Um ano após o falecimento de Preta Gil, as marcas de sua trajetória permanecem ativas no debate nacional. A cantora utilizou sua plataforma para discutir publicamente seu tratamento contra um tumor colorretal, defender a população LGBTQIAPN+ e promover o letramento racial.
A influência da cantora se estende além da música. Especialistas comentaram como ela moldou o imaginário de uma mulher preta, gorda e LGBTQIAPN+. Uma historiadora relembrou que Preta Gil tinha a missão de elevar a existência dela e de outras pessoas, impactando a comunidade e a indústria cultural.

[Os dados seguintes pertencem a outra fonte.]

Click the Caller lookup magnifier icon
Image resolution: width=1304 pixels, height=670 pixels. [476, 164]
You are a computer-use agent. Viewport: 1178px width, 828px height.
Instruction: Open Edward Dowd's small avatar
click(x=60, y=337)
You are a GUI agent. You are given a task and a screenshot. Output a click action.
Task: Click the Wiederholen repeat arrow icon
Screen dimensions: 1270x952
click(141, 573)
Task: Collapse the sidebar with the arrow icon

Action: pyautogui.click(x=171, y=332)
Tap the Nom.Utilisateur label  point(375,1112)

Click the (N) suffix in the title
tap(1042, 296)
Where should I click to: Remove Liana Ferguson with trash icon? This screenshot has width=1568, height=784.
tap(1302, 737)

A imagem da cantora sempre celebrou suas escolhas e seu corpo. Em 2003, o primeiro disco, “Prêt-à porter”, apresentava uma foto em preto e branco de seu corpo nu, com 68 quilos, desafiando a gordofobia da época. Além disso, a cantora foi a Congresso, em Brasília, em 2011, para defender mudanças no casamento de pessoas do mesmo sexo.
No âmbito da saúde, Preta Gil dividiu sua condição de câncer colorretal, descoberta em janeiro de 2023. Uma psicóloga afirmou que esse compartilhamento ajudou a colocar na ordem do dia dados e casos do terceiro tipo de câncer mais comum no país, um tema pouco falado culturalmente.